At the end of June, the Superintendence of Banks and other Financial Institutions (SIBOIF) asked the country’s private banks for a list of clients who had withdrawn more than US$50,000 from their accounts since April 19, fining by that same amount those that refused to provide it within the 48-hour deadline. Some banks provided information about the amounts withdrawn minus the names of the account holders, fearing that such information violated bank privacy and would therefore endanger confidence in the banking system. SIBOIF further punished those that failed to cooperate by excluding them from “being beneficiaries of any financial assistance from the Central Bank.” Banks that neither provided the information nor paid the fine plan to file suit for legal protection against the country’s financial and justice institutions, even though those same institutions have been under the regime’s control for years.


“The national tragedy is the massacre of the youth, even of children,” said economist José Luis Medal in la Prensa on June 22; “and despite its importance, the economic aspect is secondary. But it needs to be mentioned that if there is no democratic political transition in the near term, a grave financial crisis looms. There have been strong withdrawals of bank deposits. The total deposits in dollars and in córdobas on April 18 was equivalent to US$5.479 billion, but that figure had dropped to US$4.819 billion by June 18. If the withdrawal of deposits persists at this strong rate, there could
be a freezing of financial assets. The Central Bank can print córdobas, but it can’t print dollars. This seriously limits its ability to function as a lender of last resort to the banks. Unlike the 1980s, today’s financial system is highly dollarized, with 75% of the deposits and over 80% of the credits in dollars. If the public continues withdrawing its deposits, the banks will have liquidity problems. And although the Central Bank has a “small cushion of dollars” to support the banks, it wouldn’t be able to avoid the lack of bank liquidity that would result from the continued withdrawal of deposits in dollars…. The banks are being affected from two directions: withdrawals of deposits and an increase in the credit portfolio of hard-to-recover loans.”

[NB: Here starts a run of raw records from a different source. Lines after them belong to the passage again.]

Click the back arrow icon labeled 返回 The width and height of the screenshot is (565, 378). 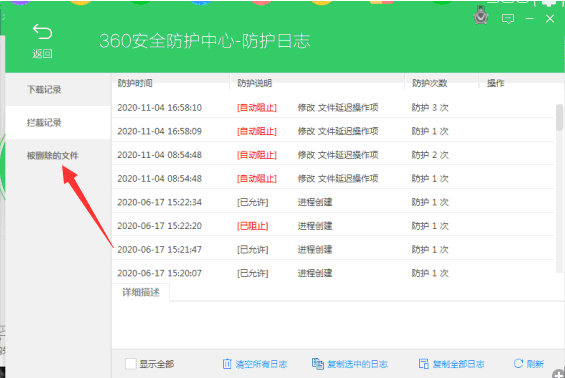[x=42, y=32]
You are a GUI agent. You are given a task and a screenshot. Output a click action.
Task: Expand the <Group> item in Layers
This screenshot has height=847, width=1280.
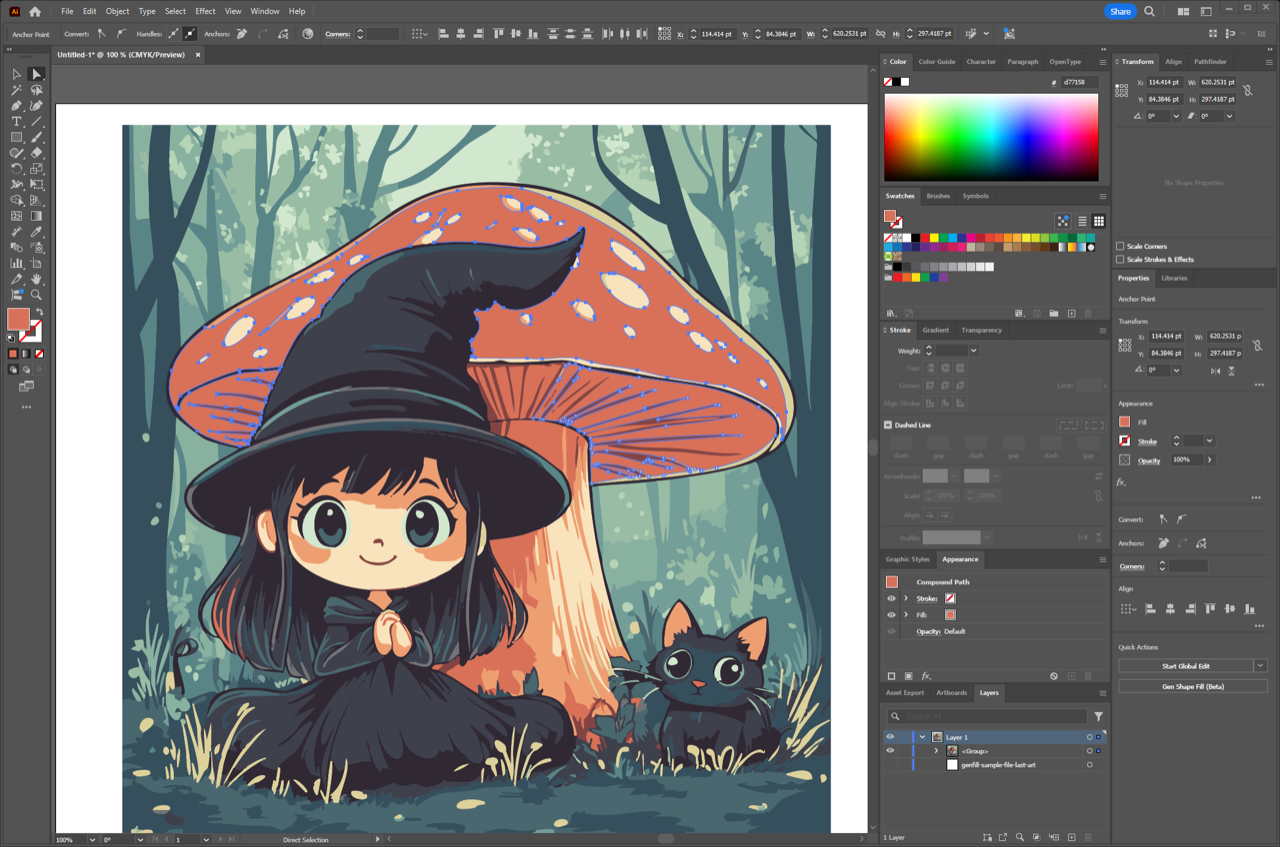point(936,751)
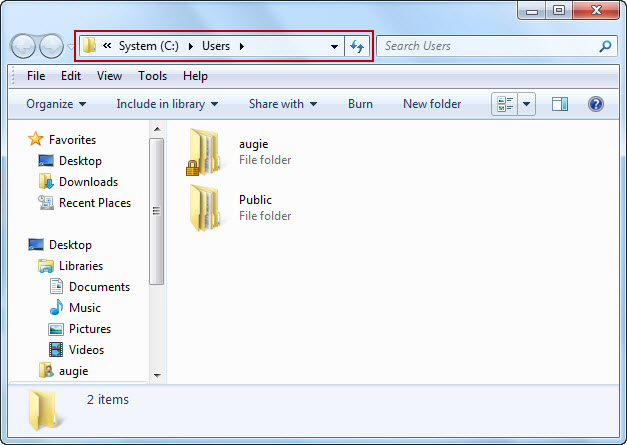
Task: Click the Burn button
Action: click(x=360, y=104)
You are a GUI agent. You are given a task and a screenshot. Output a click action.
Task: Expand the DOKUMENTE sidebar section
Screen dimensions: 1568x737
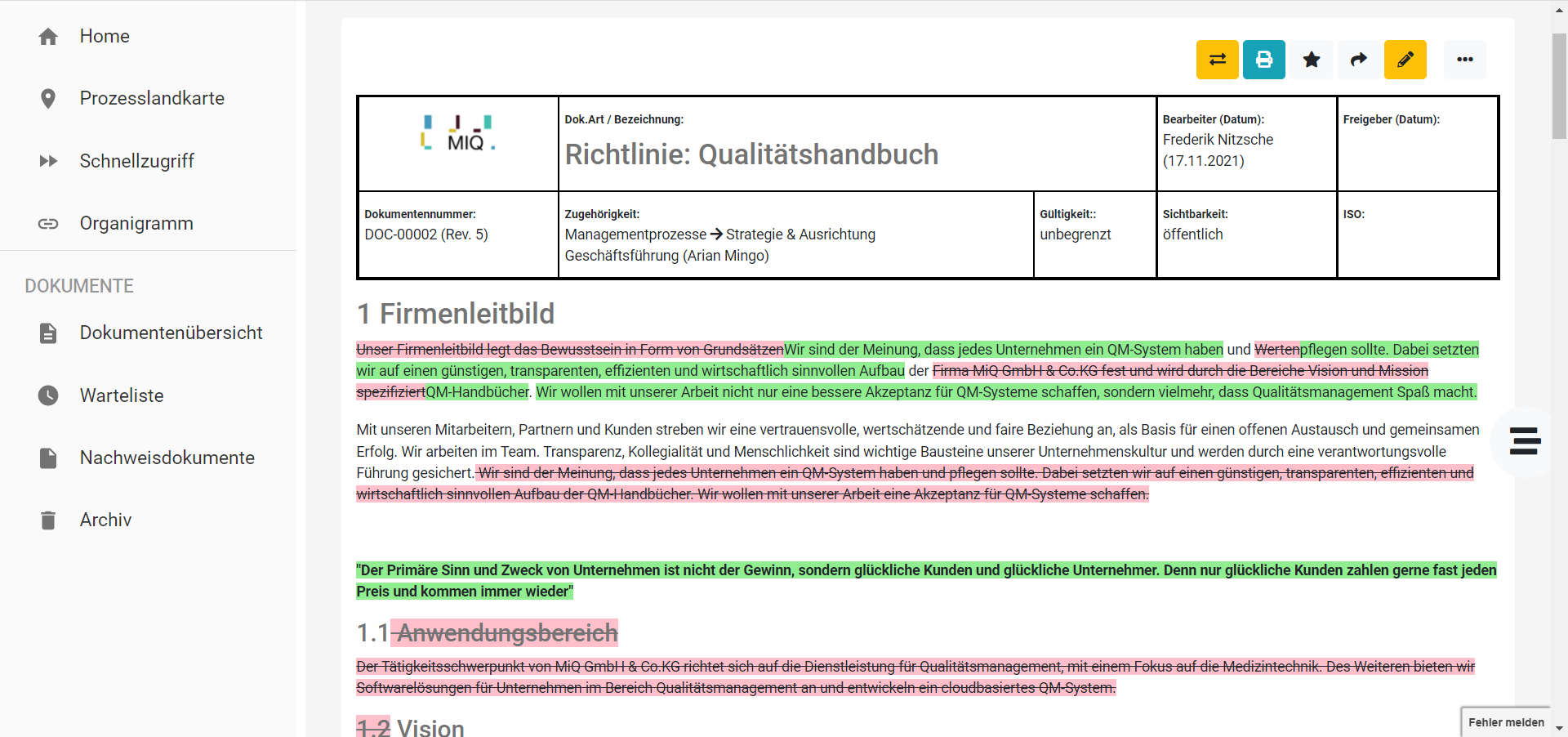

Pope Francis’ message following the Angelus prayer of Sunday, July 1, the third he has dedicated to Nicaragua’s crisis, referred explicitly to the effort Nicaragua is making to achieve democracy. “Dear brothers and sisters,” he said, “Renewing my prayer for the beloved people of Nicaragua, I would
like to join the efforts being made by the bishops of the country and so many people of good will, in their role of mediating and witnessing through the national dialogue process underway on the path to democracy.” Cardinal Leopoldo Brenes, archbishop of Managua, and Rolando Álvarez, bishop of Matagalpa, were in Rome that day, having traveled to inform the pope firsthand about the country’s situation.